DUCKWORTH, CALHOUN CONFER
U.S. Senator Tammy Duckworth, who leads the Senate Commerce Committee’s aviation safety subcommittee, said last week she requested that Boeing withdraw the exemption request during a meeting with CEO Calhoun.
Calhoun called Duckworth about the withdrawal decision, she said in a Monday evening interview with Reuters, adding that he thanked her for pushing the company to do “what is absolutely the right thing to do.”
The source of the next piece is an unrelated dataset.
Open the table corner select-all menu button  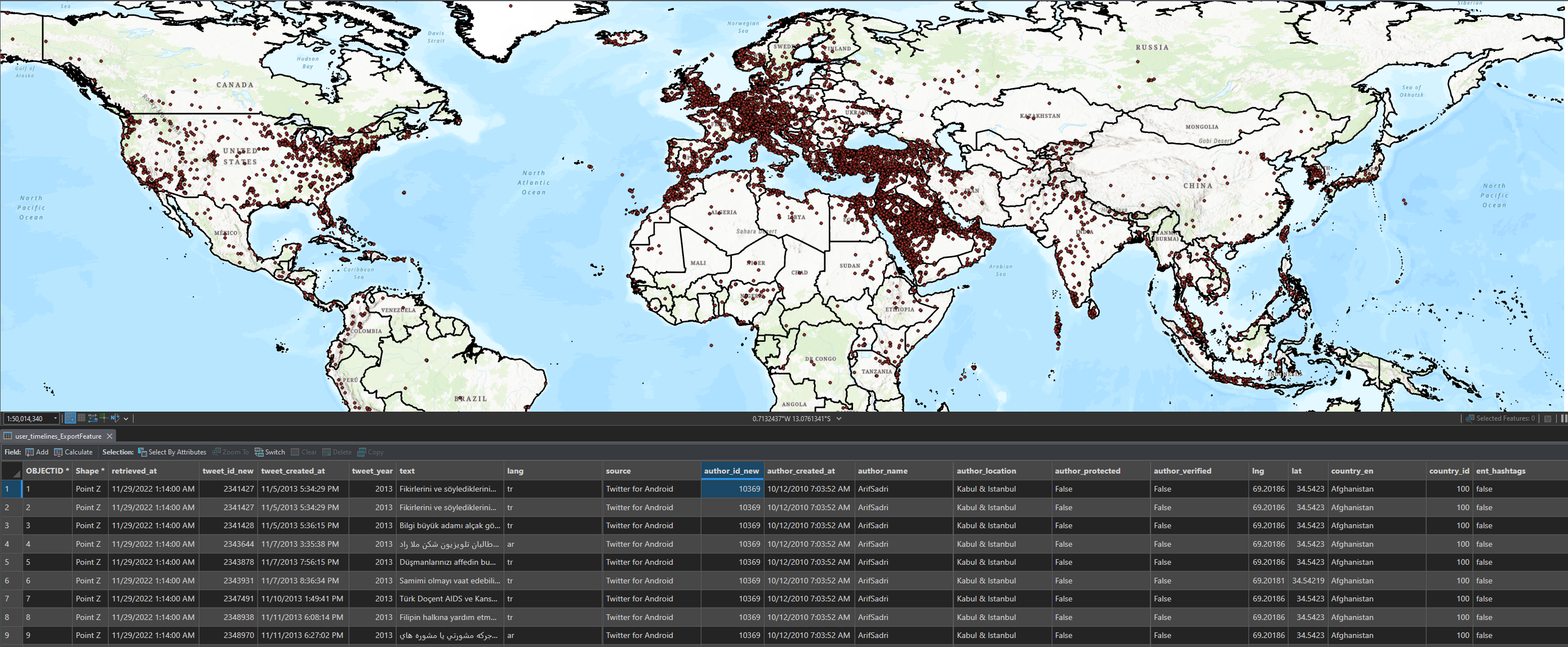pyautogui.click(x=11, y=471)
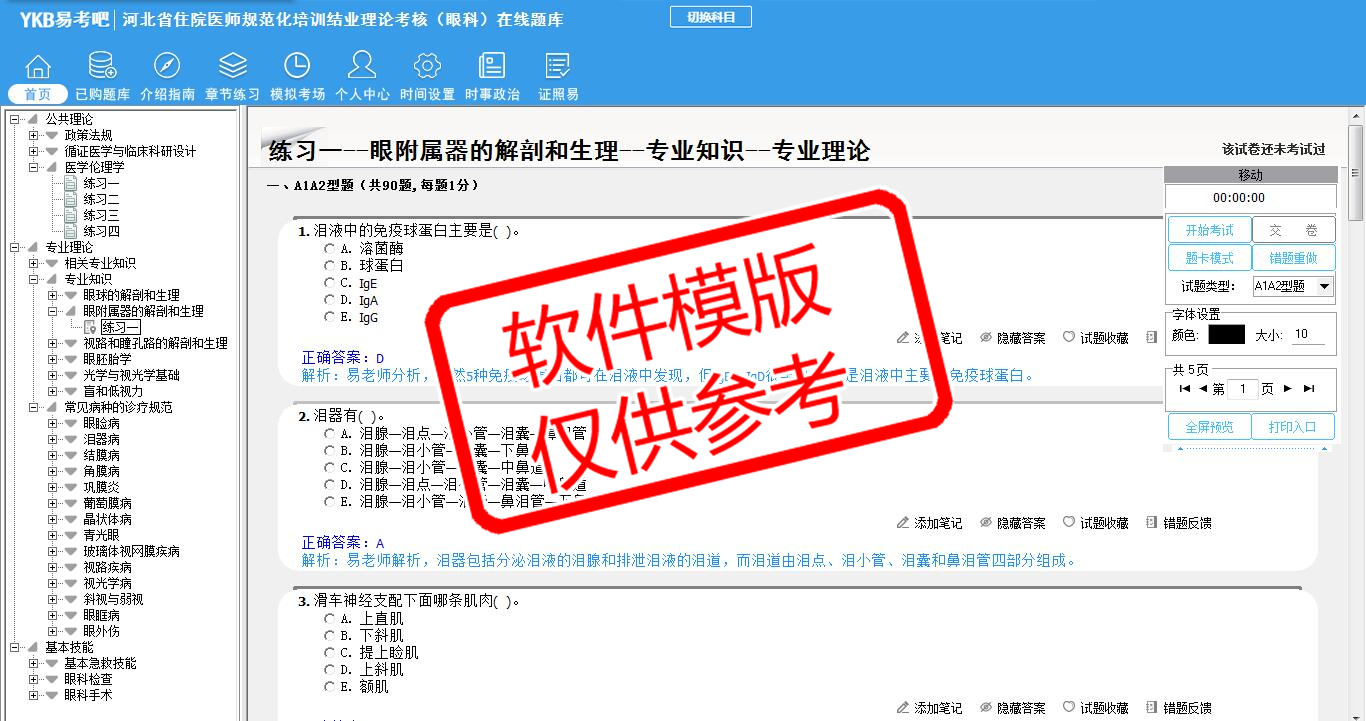Open the 已购题库 database icon
The image size is (1366, 721).
(x=102, y=66)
Duckworth called the withdrawal “probably a tough decision for the shareholders and but also the right decision for the people who will be flying as passengers on the aircraft.”
Before the Alaska accident, Boeing was expected to release a new financial and delivery target for 2024 and provide an update on its forecast for 2025-26, the timeframe in which the planemaker’s operations were expected to stabilize.
Richard Aboualfia of AeroDynamic Advisory said a delay of MAX 10 certification could push customers into the arms of European rival Airbus, further eroding Boeing’s 40% share of the narrowbody market.
United Airlines CEO Scott Kirby (NYSE:) flew to Toulouse recently to inquire whether it could buy A321neo jets to replace MAX 10 order slots, Reuters reported on Sunday.
Dennis Tajer, a spokesperson for the union representing American Airlines (NASDAQ:) pilots, said Boeing’s decision to withdraw the exemption request was good news, but questioned what Boeing and the FAA would do for the MAX 8 and 9 models. “What are they doing about the planes that are flying now?” he said.
The FAA said last year Boeing was developing a design change to fix the problem on the MAX 8 and 9 and it might require it to put it in place on those planes in the future.
Boeing had previously projected 737 production expected to reach 50 jets per month, but that is also in question after the FAA last week announced it would not approve further production rate increases for the 737 MAX.
MANAGEMENT IN FOCUS
Multiple sources told Reuters that industry speculation was swirling about various permutations of leadership changes at Boeing or its commercial division ahead of a U.S. National Transportation Safety Board (NTSB) report due in coming days and what could be a tricky hearing in front of the Senate Commerce Committee in coming weeks.
Executives at an Airline Economics conference in Dublin on Monday publicly backed Boeing’s management. “They’re under no illusions about the severity of the situation,” AerCap CEO Aengus Kelly told Reuters on the sidelines of an Airline Economics conference in Dublin Monday.
The door plug that blew out is present on most 737 MAX 9 planes, in place of an exit airlines could have added if they wanted a greater number of seats.
Trade publication The Air Current last week reported that the door plug on the affected MAX 9 reached Boeing’s factory from Spirit AeroSystems (NYSE:) with bolts installed, but that the planemaker re-opened it to give access to nearby rivets that had been mis-installed by Spirit.
Spirit and Boeing referred queries on the probe to the NTSB. The agency’s chair Jennifer Homendy said on Jan. 18 it was too early to say if the root cause of the blowout was missing or mis-installed bolts.